The term is from Robert Payne’s ecological literature in the ’60s, and he realized that particular species are playing outsized roles in their ecosystem. He worked with starfish or sea urchins and tidal pools.
But then we looked around and said, “Well, a lot of species have keystone roles.” Like beavers. You take the beaver away, the whole pond disappears, and everything that depends on it. Elephants are keystone players on the Serengeti.
But it hadn’t been applied to plants before. And we realized, looking at host-plant records, that just 14 percent of our native plants are supporting 90 percent of the caterpillars that are the bread and butter of terrestrial food webs. That 14 percent is really important.
So we can talk about native and nonnative, and that’s what we were talking about before we knew this. But I could make a 100 percent native landscape that supports very little.
And if the goal is restoring ecosystem function and food-web integrity, you’ve got to have the plants that do that. So it’s nice that we figured this out, but it does make it a little bit more complicated, because now you have to choose the most effective plants.
There are keystone plants for making caterpillars. There are keystone plants for supporting pollinators. And ideally we want both of those.
But the first question you asked me is, how does somebody who’s got an established garden improve it without tearing the whole thing apart? Look at the plant choices you have, and add some keystone plants, like the ones in Homegrown National Park’s regional guides. That is the way to boost the productivity of your garden tremendously without removing anything.

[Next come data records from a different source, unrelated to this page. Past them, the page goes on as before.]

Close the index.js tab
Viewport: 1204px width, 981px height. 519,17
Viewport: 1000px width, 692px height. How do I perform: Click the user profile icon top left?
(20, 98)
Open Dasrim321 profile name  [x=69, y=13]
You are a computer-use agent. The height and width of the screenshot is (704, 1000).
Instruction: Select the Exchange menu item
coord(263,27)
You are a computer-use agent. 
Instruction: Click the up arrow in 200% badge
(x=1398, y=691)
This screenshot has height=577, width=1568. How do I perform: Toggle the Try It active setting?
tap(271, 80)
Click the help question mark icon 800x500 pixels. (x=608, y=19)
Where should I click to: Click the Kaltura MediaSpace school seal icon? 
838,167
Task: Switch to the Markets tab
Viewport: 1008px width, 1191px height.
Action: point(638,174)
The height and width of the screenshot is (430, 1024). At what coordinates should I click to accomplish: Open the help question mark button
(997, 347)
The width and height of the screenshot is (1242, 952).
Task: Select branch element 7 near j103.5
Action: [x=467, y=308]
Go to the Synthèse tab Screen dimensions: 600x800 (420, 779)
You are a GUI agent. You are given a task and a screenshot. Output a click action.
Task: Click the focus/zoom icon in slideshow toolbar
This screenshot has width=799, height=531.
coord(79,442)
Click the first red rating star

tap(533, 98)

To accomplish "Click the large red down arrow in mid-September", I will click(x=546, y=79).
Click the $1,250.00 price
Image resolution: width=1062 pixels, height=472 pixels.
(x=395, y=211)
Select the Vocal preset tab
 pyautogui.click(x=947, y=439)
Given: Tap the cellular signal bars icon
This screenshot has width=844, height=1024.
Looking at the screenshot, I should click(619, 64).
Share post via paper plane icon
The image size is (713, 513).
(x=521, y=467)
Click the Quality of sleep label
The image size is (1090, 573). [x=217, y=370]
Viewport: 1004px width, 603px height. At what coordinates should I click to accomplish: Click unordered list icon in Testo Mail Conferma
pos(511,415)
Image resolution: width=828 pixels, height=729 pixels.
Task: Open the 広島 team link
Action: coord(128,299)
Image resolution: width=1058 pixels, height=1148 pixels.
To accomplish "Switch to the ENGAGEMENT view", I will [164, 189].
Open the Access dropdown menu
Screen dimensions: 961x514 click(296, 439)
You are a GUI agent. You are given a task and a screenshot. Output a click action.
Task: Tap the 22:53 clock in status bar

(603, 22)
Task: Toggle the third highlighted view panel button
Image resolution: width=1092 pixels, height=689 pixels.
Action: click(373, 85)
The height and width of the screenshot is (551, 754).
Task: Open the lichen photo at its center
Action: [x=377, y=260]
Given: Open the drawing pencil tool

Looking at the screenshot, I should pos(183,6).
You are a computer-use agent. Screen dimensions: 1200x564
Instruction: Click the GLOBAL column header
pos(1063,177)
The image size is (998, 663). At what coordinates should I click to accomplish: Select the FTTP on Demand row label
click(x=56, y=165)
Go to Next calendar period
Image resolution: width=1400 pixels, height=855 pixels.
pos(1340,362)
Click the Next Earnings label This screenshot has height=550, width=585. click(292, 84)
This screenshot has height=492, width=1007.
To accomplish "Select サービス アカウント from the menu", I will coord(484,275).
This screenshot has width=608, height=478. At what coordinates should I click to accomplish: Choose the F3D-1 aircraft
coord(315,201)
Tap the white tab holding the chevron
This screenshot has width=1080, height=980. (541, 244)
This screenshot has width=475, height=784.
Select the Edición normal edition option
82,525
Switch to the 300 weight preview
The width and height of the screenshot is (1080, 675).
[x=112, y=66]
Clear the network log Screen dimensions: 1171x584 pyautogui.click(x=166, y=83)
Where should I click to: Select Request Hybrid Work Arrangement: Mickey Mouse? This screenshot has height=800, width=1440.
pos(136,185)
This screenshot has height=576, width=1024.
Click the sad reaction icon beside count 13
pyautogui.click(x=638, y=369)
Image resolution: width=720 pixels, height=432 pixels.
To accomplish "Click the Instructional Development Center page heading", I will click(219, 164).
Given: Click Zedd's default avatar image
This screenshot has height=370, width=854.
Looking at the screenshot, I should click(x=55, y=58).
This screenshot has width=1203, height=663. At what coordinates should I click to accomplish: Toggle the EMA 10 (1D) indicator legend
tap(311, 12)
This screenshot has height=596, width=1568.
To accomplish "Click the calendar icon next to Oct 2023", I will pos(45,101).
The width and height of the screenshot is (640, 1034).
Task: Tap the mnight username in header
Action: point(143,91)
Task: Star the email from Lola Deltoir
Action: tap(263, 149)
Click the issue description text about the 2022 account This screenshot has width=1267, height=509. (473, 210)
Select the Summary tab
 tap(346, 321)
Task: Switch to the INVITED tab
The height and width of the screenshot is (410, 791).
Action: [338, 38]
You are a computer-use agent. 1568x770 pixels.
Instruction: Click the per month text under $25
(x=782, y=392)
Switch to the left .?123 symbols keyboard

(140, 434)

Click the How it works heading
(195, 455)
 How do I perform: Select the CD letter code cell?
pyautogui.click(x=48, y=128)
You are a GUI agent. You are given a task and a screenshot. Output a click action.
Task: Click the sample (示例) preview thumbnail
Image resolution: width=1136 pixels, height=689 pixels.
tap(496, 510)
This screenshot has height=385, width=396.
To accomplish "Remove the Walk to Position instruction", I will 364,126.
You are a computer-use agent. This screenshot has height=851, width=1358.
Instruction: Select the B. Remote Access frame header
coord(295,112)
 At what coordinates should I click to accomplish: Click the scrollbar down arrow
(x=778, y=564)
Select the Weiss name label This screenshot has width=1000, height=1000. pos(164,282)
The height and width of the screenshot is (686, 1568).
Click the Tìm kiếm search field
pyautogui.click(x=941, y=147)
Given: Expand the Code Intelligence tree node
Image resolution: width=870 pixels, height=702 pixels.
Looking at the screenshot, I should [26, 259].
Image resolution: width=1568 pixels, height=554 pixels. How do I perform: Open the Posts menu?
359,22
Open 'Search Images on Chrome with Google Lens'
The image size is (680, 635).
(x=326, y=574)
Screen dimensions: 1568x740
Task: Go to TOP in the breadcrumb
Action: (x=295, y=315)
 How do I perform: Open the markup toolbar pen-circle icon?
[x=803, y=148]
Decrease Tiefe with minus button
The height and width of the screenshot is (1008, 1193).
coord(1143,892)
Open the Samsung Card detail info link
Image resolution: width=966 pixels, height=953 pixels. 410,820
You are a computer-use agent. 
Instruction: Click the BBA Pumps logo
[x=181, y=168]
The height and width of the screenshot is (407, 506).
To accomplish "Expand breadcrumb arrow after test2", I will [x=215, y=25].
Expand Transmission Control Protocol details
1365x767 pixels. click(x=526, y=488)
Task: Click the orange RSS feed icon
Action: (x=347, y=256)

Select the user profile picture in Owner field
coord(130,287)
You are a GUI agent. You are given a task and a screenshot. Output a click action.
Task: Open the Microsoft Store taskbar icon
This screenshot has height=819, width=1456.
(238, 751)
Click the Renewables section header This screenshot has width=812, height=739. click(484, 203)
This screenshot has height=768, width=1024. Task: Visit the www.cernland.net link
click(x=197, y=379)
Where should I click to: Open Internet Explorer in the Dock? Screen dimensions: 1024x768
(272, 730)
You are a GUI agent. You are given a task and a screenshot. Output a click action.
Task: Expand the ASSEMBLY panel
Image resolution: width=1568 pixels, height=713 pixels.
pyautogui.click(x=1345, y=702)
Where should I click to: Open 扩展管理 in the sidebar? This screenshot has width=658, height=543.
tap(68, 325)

Out of all the things that my lab has done over my entire career, I think the most important, most far-ranging thing is ranking plants in every U.S. county in terms of their ability to support the food web.
We’ve just finished a list for the entire world, so now we’ve got to get it out there somehow. Because I hear about these reforestation efforts, I hear about the trillion-tree effort, and it’s all based on climate change.
But a trillion eucalyptus is what? A lost opportunity. Yes, it’ll sequester carbon, but it could support biodiversity at the same time. What plants are the best wherever you are? That’s the information we want to provide.” [1]
1. The Four Ecologically Crucial Things You Should Do in Your Garden. Roach, Margaret. New York Times (Online) New York Times Company. Apr 9, 2025.